Hidden stack	nn.Linear layers from layer_sizes	Learns nonlinear feature interactions.
Normalization	batch_norm, layer_norm	Stabilizes training when enabled.
Activation	activation or nn.GLU()	Controls nonlinear transformation.
Skip connections	skip_connections	Adds residual connections only when shapes match.
Output head	Final nn.Linear	Produces logits or regression outputs.

Implementation Notes

The default MLPConfig uses layer_sizes=[256, 128, 32] and dropout=0.2. The model does not require embeddings, so it works well with standard numerical preprocessing and integer/one-hot categorical preprocessing.
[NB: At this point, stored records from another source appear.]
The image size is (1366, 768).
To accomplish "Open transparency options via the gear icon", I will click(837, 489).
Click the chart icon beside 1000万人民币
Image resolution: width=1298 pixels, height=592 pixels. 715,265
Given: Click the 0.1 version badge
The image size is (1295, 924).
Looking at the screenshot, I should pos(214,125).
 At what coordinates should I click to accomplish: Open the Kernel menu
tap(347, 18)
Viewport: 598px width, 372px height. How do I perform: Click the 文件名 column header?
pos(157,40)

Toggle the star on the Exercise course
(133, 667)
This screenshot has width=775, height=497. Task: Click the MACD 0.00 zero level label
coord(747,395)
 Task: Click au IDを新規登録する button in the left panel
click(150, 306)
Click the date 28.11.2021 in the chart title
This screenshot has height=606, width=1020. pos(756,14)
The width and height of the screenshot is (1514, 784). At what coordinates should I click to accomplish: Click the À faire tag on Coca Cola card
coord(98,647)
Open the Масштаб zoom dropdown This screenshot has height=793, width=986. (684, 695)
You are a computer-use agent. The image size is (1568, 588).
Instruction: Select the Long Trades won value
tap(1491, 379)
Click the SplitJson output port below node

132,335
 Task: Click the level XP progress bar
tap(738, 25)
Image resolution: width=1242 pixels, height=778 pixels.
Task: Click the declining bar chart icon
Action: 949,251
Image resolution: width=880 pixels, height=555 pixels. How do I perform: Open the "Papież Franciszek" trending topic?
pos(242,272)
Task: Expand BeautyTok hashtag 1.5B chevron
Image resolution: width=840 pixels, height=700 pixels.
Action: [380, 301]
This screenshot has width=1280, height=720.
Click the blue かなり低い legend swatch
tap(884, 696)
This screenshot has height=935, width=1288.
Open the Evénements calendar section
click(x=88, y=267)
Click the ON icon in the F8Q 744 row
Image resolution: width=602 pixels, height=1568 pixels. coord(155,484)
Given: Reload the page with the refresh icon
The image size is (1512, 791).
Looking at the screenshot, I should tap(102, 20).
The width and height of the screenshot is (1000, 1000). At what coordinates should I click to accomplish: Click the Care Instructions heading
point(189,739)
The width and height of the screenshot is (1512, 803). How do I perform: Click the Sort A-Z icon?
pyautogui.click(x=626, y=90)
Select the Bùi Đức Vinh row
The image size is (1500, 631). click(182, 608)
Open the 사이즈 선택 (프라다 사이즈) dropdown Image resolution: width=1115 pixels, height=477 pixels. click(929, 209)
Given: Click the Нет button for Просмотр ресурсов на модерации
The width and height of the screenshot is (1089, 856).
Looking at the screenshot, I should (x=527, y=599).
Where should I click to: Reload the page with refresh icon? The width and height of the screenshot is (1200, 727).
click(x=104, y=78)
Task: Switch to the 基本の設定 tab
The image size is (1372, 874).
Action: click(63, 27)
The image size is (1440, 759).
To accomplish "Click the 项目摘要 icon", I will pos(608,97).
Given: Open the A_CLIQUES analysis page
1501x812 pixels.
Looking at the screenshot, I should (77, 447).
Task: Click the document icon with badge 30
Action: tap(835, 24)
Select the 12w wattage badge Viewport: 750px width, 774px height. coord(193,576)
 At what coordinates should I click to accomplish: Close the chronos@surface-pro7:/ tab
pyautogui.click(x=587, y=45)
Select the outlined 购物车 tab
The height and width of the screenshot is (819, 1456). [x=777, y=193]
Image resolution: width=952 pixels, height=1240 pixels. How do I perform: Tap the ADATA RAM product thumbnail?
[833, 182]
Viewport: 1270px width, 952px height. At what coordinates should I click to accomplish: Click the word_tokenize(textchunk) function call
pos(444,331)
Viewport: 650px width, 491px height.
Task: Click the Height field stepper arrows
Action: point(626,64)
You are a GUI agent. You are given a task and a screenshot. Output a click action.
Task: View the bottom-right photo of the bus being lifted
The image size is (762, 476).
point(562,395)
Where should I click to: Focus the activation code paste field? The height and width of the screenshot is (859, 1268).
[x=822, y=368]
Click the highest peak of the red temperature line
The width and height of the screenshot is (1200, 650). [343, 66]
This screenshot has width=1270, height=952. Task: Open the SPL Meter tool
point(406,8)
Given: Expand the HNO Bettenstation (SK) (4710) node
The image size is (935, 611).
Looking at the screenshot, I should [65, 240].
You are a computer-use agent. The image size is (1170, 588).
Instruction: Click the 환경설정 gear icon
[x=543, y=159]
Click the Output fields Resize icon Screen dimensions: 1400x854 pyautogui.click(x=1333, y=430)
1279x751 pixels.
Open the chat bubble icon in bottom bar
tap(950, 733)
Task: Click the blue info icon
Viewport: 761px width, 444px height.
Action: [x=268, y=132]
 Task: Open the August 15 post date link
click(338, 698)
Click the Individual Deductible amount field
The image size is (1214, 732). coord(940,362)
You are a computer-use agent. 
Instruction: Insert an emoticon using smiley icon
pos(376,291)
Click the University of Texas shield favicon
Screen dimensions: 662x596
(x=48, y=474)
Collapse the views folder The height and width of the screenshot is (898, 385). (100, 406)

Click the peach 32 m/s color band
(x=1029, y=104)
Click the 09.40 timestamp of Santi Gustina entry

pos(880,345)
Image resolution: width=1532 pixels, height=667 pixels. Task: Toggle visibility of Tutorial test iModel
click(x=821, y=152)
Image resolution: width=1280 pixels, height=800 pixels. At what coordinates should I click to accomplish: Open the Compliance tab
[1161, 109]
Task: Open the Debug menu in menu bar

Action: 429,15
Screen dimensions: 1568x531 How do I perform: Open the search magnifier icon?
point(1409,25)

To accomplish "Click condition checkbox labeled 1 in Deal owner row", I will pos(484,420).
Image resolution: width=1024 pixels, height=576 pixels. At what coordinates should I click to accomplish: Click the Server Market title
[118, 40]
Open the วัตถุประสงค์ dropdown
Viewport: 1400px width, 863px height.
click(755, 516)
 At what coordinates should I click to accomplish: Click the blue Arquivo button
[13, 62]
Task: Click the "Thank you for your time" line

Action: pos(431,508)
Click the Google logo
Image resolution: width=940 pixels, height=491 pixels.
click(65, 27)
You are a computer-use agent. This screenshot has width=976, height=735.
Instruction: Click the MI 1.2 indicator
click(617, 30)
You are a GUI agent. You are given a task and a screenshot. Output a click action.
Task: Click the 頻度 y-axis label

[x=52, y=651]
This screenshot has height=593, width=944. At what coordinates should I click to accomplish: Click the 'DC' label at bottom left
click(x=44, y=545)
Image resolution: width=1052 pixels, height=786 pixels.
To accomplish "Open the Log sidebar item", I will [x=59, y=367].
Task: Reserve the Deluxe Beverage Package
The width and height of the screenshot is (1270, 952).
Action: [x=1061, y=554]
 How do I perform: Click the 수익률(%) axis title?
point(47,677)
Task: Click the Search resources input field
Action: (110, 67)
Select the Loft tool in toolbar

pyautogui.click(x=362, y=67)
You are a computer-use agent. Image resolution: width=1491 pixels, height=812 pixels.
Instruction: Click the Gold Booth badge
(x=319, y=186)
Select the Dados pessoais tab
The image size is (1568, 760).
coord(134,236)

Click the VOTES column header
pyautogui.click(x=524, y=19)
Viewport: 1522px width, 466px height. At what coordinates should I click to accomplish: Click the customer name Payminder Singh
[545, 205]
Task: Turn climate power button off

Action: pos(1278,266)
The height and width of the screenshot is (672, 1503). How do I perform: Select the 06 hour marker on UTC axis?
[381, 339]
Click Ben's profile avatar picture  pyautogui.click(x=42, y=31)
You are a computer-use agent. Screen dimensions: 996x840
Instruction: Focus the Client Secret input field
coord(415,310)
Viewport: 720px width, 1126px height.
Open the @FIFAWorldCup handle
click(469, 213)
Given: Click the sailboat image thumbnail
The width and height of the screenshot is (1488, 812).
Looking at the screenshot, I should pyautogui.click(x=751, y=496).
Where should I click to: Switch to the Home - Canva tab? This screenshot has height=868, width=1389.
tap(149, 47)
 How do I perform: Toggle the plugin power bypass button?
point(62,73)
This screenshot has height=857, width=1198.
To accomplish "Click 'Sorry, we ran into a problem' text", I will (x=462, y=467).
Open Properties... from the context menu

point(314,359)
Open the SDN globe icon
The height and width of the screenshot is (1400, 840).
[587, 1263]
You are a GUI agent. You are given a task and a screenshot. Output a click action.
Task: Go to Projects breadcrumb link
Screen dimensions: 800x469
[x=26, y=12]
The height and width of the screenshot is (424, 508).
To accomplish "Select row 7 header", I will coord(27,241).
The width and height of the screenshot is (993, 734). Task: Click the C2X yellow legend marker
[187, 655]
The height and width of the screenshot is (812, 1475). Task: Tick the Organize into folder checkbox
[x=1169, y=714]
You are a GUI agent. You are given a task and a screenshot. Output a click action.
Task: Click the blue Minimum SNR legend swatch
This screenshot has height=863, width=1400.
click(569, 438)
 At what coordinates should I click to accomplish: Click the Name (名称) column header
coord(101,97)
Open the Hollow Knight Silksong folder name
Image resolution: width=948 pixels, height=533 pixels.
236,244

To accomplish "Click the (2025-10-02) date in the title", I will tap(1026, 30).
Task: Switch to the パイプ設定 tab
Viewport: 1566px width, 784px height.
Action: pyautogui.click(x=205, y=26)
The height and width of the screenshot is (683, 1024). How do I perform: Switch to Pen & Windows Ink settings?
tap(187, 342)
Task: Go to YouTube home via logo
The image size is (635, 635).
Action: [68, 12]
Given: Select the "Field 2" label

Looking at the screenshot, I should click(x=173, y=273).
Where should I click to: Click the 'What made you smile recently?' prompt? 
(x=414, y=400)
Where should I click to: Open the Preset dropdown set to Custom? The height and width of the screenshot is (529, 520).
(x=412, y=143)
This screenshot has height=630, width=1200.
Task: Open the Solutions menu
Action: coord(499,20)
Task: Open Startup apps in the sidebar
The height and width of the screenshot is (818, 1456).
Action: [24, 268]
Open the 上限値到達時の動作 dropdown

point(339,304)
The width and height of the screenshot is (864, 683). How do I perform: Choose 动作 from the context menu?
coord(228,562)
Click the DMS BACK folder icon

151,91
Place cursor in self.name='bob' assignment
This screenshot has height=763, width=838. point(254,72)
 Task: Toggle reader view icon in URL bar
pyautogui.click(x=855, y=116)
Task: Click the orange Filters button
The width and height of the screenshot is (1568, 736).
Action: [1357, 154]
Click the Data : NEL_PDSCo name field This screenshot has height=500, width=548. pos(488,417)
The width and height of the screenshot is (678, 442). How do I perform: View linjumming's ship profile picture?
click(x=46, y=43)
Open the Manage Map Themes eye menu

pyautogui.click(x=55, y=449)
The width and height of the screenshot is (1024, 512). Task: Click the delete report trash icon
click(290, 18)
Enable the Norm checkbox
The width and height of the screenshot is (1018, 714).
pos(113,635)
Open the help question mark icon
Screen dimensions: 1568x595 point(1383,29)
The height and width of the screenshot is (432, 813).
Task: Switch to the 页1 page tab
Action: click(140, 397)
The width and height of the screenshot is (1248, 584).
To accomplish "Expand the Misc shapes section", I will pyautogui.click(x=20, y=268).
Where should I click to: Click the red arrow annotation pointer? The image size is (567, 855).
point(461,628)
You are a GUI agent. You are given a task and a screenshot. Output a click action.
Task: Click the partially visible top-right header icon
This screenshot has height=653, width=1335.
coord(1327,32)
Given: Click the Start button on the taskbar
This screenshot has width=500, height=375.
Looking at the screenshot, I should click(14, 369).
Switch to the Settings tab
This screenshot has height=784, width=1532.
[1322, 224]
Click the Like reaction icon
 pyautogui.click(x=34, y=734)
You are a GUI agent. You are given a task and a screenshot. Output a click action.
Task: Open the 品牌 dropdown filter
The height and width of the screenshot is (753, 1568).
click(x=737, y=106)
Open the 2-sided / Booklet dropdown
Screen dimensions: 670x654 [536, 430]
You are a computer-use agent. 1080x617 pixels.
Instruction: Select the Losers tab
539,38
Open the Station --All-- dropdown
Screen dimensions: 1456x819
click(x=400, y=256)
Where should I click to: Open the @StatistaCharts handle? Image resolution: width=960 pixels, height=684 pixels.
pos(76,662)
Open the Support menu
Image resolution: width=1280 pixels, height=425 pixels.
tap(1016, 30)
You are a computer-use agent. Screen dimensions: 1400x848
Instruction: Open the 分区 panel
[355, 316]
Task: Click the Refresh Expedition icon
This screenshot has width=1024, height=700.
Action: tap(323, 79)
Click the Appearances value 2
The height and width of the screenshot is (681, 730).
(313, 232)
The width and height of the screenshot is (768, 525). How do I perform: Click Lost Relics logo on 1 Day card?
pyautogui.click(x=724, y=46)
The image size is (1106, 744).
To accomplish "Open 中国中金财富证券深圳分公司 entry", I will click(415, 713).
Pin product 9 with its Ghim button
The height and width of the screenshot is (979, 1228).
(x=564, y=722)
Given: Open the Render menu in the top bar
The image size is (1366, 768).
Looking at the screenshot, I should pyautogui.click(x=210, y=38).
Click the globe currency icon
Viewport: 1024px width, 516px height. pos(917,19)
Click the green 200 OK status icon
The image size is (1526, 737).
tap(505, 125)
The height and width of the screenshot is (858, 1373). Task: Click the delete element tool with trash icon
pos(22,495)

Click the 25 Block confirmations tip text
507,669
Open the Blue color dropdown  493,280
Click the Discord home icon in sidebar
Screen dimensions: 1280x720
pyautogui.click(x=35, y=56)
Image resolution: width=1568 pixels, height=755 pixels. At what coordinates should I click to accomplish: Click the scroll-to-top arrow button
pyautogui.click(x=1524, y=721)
use_glu=True changes the hidden representation width because PyTorch nn.GLU halves the selected dimension. Use it only after checking layer dimensions, or prefer the default activation path for baseline experiments.

Practical Config

from deeptab.configs import MLPConfig, PreprocessingConfig, TrainerConfig
from deeptab.models import MLPClassifier

model = MLPClassifier(
    model_config=MLPConfig(
        layer_sizes=[256, 128, 32],
        dropout=0.2,
        skip_connections=False,
    ),
    preprocessing_config=PreprocessingConfig(numerical_preprocessing="standard"),
    trainer_config=TrainerConfig(lr=1e-3, batch_size=256, max_epochs=100),
    random_state=101,
)

Key settings:

Setting	Typical range	Effect
layer_sizes	[128, 64] to [512, 256, 128]	Main capacity control.
dropout	0.0 to 0.5	Regularization; increase on small/noisy data.
use_embeddings	False or True	Enables feature token embeddings before flattening.
d_model	16 to 128	Embedding width when embeddings are used.
batch_norm, layer_norm	False or True	Try when optimization is unstable.

When To Use

Use MLP when you need a fast sanity check, a strong non-attention baseline, or a low-latency model. It is also a useful ablation target for evaluating whether a more complex architecture is actually adding value.

Avoid treating it as a weak baseline. Many tabular benchmarks show that tuned MLP/ResNet-style models can be difficult to beat without careful preprocessing and hyperparameter search.

References

• Gorishniy et al., Revisiting Deep Learning Models for Tabular Data.

• Shwartz-Ziv and Armon, Tabular Data: Deep Learning is Not All You Need.